Addressing Unique Billing Scenarios

Intensivists frequently manage patients in the post-operative period. While routine post-operative care in the ICU is often included in the global surgical package and does not typically qualify as critical care, this does not preclude billing critical care for post-operative patients altogether. True critical illness in the post-operative context is generally not an anticipated outcome of surgery. The critical factor is documentation: it must clearly articulate that the patient’s condition is either unrelated to the surgical procedure or, if related, necessitates critical care that is beyond the typical scope of post-surgical management. It must be evident that the intensivist’s care is a distinct service driven by medical necessity. Payers may scrutinize these charges closely, necessitating detailed documentation of medical necessity to ensure claim acceptance. It’s worth noting that certain complex cardiac surgical procedures inherently include expected critical care services within their global billing package. Given the complexity, close consultation with your coding department is advisable for intensivists working in post-operative critical care.

Further unique billing scenarios include:

  • Brain Death: Critical care time cannot be billed for a patient after brain death declaration. However, all care provided up to the point of brain death determination, including brain death testing, is generally considered billable as critical care.
  • Tele-ICU: The expansion of billing rules during the COVID-19 pandemic included tele-ICU services as eligible for critical care billing. This provision is currently authorized through December 2024, with the future of tele-ICU billing beyond this date remaining uncertain.
  • Concurrent E/M Services: Critical care can be billed on the same day as another E/M service if the E/M service is distinctly separate and identifiable. An example is a patient seen on the medical floor in the morning who subsequently deteriorates, is transferred to the ICU, and requires resuscitation later the same day. In such cases, both an E/M and a critical care bill are appropriate.
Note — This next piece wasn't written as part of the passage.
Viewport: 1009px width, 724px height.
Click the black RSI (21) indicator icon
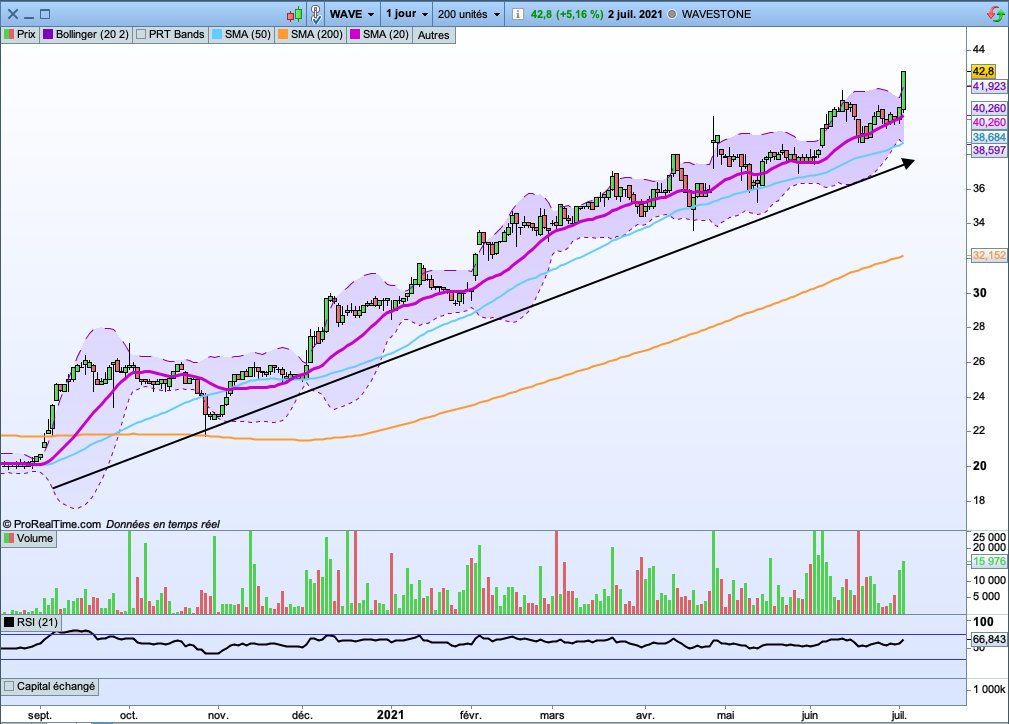click(x=9, y=621)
Coders will apply a billing modifier to indicate the services were unique and separate.
  • Midnight Rule: When critical care spans across midnight, all continuous care is billed under the pre-midnight date of service. For instance, critical care provided from 11:30 PM on May 1, 2024, to 1:30 AM on May 2, 2024, would be billed as 120 minutes of critical care on May 1, 2024. This would be coded as 99291 for the initial 74 minutes and 99292 x 2 for non-Medicare patients (or 99292 x 1 for Medicare patients if the full 134 minutes for a second 99292 increment were not met). Subsequent, separate critical care encounters on May 2, 2024, such as from 3:00 AM to 4:00 AM, would initiate a new billing cycle starting again with 99291, billed under the date of May 2, 2024.
  • ICU Transfers: Billing critical care on the day of ICU transfer is permissible but may trigger scrutiny. This scenario necessitates that the patient meets critical care criteria at some point during the day but stabilizes sufficiently for transfer later in the day. Robust documentation is crucial to support appropriate reimbursement.
  • Discharge Billing: Do not overlook billing for discharge services. Discharge billing is also time-based, categorized by whether the discharge process takes less than or more than 30 minutes.

While the administrative aspects of coding and billing may not be the primary motivation for entering medicine, they are an integral part of professional practice. Ensuring accurate billing is essential for receiving due compensation for the demanding work of critical care. Effective critical care billing hinges on clear, comprehensive documentation of medical necessity and the time devoted to patient care. For complex or unique scenarios, proactive consultation with your billing and coding department is invaluable to ensure adherence to current guidelines and optimize appropriate reimbursement.

Acknowledgement: We extend our gratitude to the Society of Critical Care Medicine and Deborah Grider, CPC, for their insightful webinar, which served as a foundational resource for this article.